Higher-Dimensional Black Holes: Hidden Symmetries and Separation of Variables

TL;DR

This paper explores hidden symmetries in higher-dimensional rotating black hole spacetimes, showing how principal CKY tensors generate symmetries that enable complete integrability and separation of variables for key equations.

Contribution

It demonstrates the existence of principal CKY tensors in higher-dimensional Kerr-NUT-(A)dS metrics and their role in generating symmetries for integrability and variable separation.

Findings

Higher-dimensional Kerr-NUT-(A)dS metrics possess a principal CKY tensor.

Hidden symmetries lead to complete integrability of geodesic equations.
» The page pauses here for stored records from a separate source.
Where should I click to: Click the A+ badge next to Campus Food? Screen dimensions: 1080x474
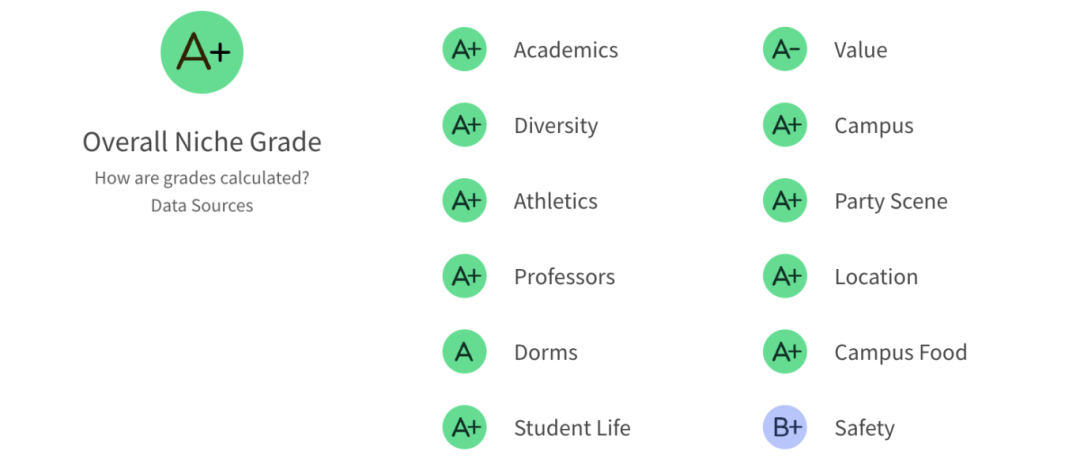pyautogui.click(x=785, y=352)
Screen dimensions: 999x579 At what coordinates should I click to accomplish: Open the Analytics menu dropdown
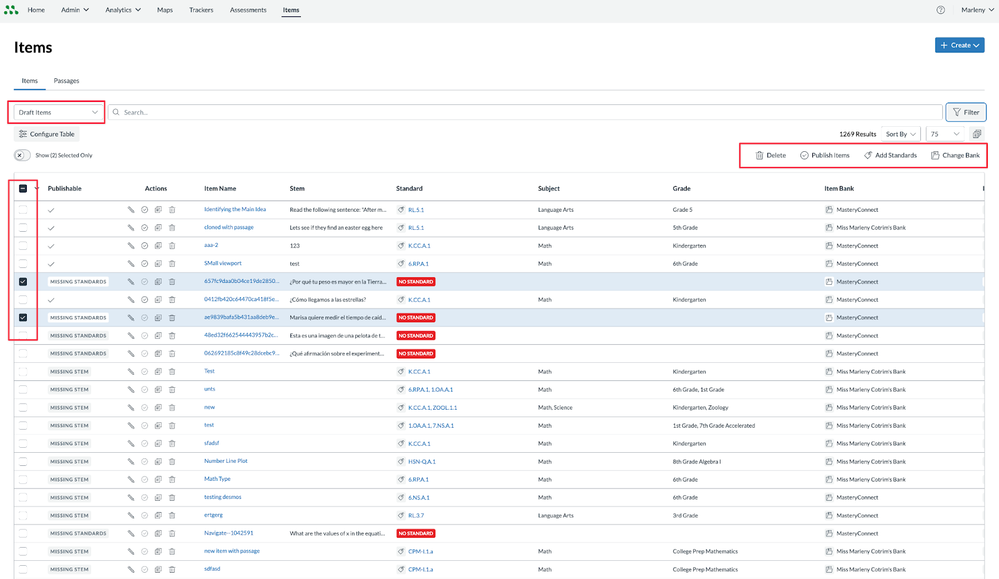coord(123,10)
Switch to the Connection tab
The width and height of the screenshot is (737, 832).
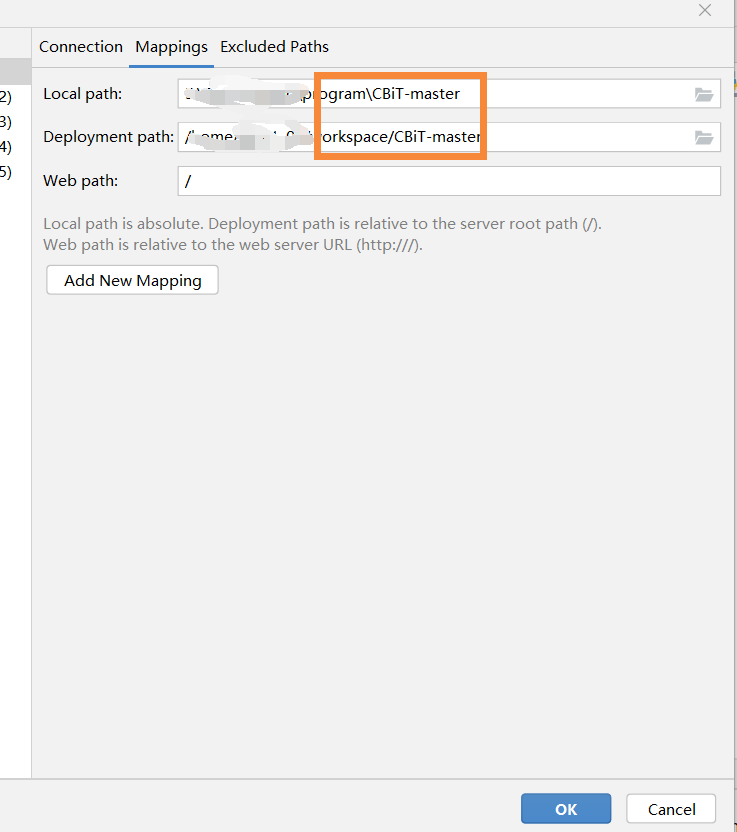(x=81, y=47)
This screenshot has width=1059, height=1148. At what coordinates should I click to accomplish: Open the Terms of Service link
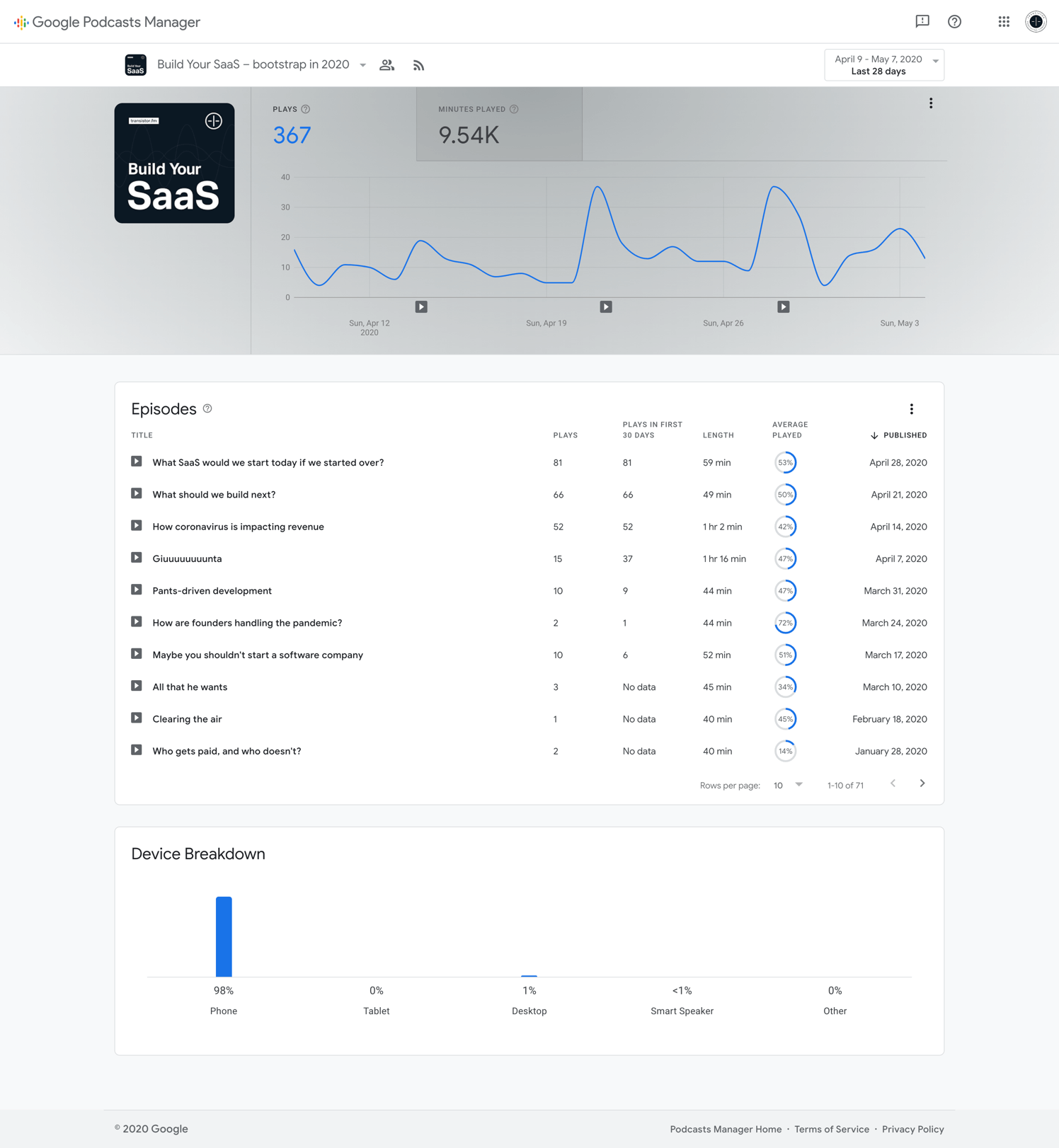(x=831, y=1129)
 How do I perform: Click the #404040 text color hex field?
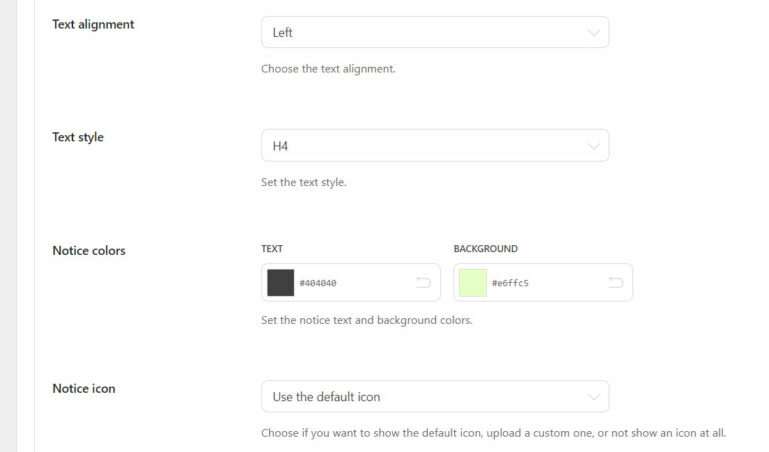click(x=350, y=283)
Separation of variables is possible for Hamilton-Jacobi, Klein-Gordon, and Dirac equations.

Abstract

In this paper, we discuss hidden symmetries in rotating black hole spacetimes. We start with an extended introduction which mainly summarizes results on hidden symmetries in four dimensions and introduces Killing and Killing-Yano tensors, objects responsible for hidden symmetries. We also demonstrate how starting with a principal CKY tensor (that is a closed non-degenerate conformal Killing-Yano 2-form) in 4D flat spacetime one can "generate" 4D Kerr-NUT-(A)dS solution and its hidden symmetries. After this we consider higher-dimensional Kerr-NUT-(A)dS metrics and demonstrate that they possess a principal CKY tensor which allows one to generate the whole tower of Killing-Yano and Killing tensors. These symmetries imply complete integrability of geodesic equations and complete separation of variables for the Hamilton-Jacobi, Klein-Gordon, and Dirac equations in the general Kerr-NUT-(A)dS metrics.